(Collected data entries)
┄┄┄┄┄┄

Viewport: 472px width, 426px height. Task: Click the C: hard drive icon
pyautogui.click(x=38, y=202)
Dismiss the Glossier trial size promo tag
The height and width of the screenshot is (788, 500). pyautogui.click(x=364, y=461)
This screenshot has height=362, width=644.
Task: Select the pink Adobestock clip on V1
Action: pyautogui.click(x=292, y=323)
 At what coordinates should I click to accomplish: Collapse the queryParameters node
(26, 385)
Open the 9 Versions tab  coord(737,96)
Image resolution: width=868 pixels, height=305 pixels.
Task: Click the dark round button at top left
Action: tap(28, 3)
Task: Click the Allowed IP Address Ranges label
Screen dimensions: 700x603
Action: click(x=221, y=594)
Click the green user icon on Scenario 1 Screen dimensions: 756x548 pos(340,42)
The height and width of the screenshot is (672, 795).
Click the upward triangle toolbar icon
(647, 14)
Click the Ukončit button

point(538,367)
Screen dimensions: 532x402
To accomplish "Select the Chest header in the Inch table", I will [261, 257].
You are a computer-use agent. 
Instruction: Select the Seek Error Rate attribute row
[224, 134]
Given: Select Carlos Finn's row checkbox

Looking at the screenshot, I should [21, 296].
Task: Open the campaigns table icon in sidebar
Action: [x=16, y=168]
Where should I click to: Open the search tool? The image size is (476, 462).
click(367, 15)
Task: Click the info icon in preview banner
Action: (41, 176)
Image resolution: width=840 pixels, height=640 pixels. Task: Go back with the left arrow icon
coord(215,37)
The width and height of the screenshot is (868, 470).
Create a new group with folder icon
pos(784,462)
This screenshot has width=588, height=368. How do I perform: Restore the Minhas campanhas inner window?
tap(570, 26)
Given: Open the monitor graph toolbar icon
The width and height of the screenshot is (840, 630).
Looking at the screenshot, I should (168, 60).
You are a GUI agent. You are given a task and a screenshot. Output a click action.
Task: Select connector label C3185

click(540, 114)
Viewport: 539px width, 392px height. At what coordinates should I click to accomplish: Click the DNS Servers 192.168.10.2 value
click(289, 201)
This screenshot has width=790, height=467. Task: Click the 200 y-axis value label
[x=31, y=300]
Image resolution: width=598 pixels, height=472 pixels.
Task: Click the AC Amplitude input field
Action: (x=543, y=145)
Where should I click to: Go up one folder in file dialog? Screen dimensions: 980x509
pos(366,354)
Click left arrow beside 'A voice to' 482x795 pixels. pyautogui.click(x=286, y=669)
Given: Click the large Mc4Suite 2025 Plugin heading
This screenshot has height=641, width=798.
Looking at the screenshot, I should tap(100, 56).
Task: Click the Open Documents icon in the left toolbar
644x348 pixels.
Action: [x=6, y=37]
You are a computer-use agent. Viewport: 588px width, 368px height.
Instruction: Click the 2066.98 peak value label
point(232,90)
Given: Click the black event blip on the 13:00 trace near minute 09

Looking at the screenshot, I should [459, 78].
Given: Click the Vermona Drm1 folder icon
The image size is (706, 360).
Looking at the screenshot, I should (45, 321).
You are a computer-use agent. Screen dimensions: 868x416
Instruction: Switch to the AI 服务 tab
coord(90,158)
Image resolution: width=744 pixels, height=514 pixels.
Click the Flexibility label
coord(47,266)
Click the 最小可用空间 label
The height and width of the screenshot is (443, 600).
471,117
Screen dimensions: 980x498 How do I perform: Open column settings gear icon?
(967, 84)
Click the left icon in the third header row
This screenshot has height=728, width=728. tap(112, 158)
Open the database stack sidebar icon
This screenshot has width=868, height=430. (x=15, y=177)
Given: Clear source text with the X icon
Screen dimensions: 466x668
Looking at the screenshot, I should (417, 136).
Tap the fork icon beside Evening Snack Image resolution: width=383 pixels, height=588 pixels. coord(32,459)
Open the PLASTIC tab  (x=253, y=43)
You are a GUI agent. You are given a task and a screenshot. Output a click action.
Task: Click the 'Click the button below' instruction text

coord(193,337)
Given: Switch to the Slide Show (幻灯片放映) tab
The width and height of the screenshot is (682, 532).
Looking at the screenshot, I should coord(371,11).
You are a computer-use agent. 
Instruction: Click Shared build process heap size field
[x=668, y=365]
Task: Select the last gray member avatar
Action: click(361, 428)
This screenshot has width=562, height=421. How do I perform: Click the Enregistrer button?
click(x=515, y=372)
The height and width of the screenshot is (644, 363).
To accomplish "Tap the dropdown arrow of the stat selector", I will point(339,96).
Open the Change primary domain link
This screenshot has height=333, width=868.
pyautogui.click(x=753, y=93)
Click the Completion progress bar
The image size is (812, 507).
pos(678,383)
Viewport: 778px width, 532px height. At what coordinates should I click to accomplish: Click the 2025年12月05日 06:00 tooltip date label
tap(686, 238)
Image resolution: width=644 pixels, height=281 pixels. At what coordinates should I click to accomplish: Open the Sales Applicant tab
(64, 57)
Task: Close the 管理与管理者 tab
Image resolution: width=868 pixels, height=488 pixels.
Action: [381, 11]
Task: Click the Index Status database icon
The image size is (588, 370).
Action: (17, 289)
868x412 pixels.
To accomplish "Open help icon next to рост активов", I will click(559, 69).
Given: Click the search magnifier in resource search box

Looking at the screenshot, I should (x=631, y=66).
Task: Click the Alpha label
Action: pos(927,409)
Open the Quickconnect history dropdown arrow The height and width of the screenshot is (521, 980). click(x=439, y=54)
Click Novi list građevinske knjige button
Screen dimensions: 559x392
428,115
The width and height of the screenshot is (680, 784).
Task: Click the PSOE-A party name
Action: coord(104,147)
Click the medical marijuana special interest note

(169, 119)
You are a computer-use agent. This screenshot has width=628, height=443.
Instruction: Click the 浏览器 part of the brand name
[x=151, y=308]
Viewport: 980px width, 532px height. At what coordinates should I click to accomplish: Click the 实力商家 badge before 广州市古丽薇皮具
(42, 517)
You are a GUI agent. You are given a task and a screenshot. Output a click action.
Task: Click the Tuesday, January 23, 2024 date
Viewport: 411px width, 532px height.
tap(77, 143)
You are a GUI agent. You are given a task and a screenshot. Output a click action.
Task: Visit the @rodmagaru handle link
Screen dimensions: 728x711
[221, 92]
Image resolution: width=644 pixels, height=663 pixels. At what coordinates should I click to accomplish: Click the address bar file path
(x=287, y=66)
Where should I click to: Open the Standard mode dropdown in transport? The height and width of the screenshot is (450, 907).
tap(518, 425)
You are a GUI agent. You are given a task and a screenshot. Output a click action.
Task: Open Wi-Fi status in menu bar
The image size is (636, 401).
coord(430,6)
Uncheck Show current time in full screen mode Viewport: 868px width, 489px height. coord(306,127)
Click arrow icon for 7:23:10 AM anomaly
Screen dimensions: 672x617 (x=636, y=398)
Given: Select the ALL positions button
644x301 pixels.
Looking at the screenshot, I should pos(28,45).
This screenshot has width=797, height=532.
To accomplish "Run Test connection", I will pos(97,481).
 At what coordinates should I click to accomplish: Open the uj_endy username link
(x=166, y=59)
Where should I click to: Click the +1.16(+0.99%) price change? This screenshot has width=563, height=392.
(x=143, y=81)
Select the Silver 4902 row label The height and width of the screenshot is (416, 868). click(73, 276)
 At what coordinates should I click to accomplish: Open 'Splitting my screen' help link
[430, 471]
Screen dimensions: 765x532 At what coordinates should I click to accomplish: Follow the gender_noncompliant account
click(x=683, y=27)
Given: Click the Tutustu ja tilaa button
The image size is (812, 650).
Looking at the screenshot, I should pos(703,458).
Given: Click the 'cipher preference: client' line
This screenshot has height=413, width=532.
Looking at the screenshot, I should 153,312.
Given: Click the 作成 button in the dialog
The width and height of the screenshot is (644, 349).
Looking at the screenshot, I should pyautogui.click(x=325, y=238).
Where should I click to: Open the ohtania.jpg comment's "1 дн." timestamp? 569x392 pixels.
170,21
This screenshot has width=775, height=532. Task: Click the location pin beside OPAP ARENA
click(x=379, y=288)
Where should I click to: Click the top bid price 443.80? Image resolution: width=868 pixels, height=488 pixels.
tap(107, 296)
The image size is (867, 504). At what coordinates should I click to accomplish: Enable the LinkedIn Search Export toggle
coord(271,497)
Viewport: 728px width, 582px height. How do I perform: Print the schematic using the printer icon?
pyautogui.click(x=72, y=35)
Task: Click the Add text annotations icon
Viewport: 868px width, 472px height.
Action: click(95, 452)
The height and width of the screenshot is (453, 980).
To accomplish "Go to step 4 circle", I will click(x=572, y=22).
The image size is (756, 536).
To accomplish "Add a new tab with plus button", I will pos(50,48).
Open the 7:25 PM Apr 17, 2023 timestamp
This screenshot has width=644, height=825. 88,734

┄┄┄┄┄┄

Look through the entries above and copy each line that has "Show" in it.

Given: Switch to the Slide Show (幻灯片放映) tab
Uncheck Show current time in full screen mode Viewport: 868px width, 489px height. coord(306,127)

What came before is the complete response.